In addition to gender and region, age also had a significant interaction with condition with increased age having a small lowering effect on /l/'s in final position and a small raising effect on /l/'s in initial position. This effect may be counter to expectations that older speakers are more likely to retain traditional patterns (e.g., Labov, 2001). However, Dubois and Horvath's (1999) study of language change in Cajun English demonstrates that stigmatized variants avoided by middle generations may be “recycled” by younger speakers. Previous work has shown that certain features associated with Newfoundland English have undergone such a periodic pattern in which features which have decreased in use among older speakers have been readopted by younger speakers (e.g., Van Herk and Childs, 2015). Our data suggests that light /l/ in final position may also be undergoing such a process in Newfoundland English.
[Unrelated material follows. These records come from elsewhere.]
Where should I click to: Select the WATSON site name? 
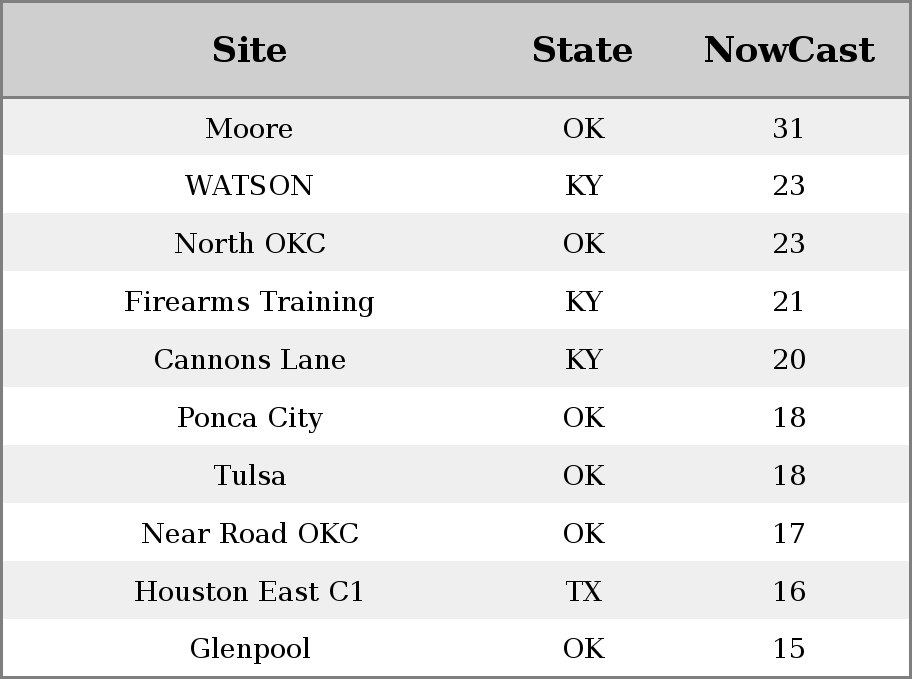click(x=250, y=186)
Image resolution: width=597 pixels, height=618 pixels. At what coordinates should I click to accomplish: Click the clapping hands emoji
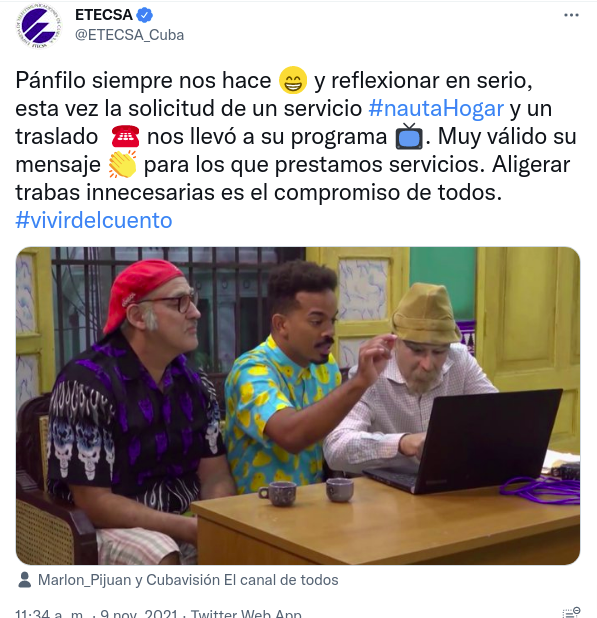pos(123,164)
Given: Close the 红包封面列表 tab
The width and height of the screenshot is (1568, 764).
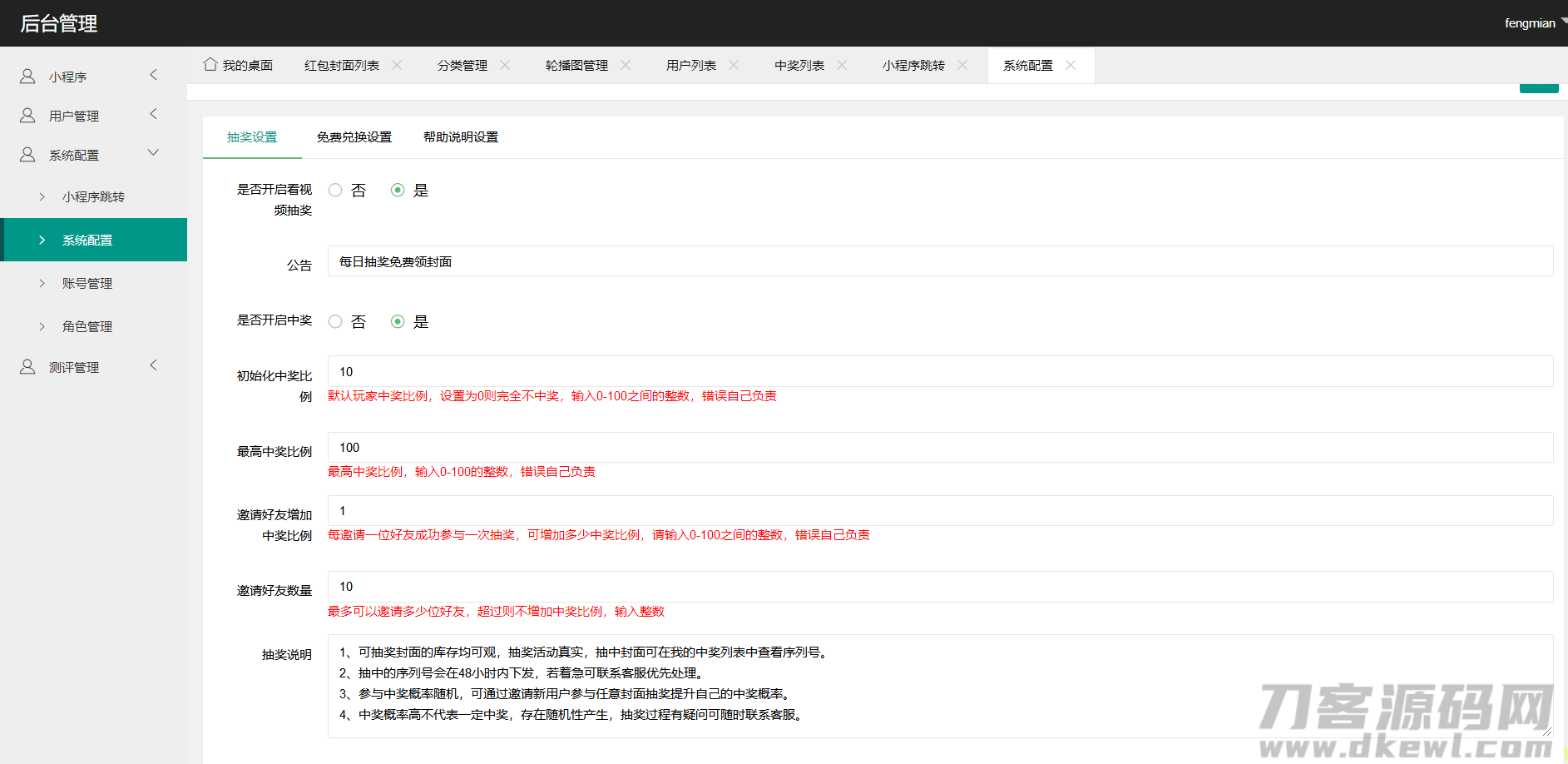Looking at the screenshot, I should click(x=397, y=65).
1. Word-initial versus word-final /l/, ultrasound data

As outlined in Sec. IV, the articulatory analysis consisted of two steps. The first was to compare productions of /l/ across initial and final positions for each speaker. Once the comparisons were determined to be either similar or different using the SSANOVA, we submitted the frequency of distinctions by speaker to a logistic model in r. Based on these results, we first note that of all 249 initial and final comparisons, 78% exhibited significantly different lingual shapes, defined here as either lowered or retracted. Nine speakers showed a categorical distinction, with every pairwise comparison coded as distinct. These speakers were balanced across genders: 5 females and 4 males. They were also found throughout each dialect region: 4 from St. John's, 3 from the Northern Shore Line group, and 2 from the Southern Shore Line. The rest of the sample exhibits lowering or retraction in final position at variable rates (mean = 76%, standard deviation = 22) with the lowest rate of distinctions being 25%. This shows that the main identifiable articulatory gestures, tongue lowering and retraction, are variable processes for most of our speakers. We then want to determine if this variation is governed by any of the demographic factors of speakers in our data set (i.e., age, gender, dialect region).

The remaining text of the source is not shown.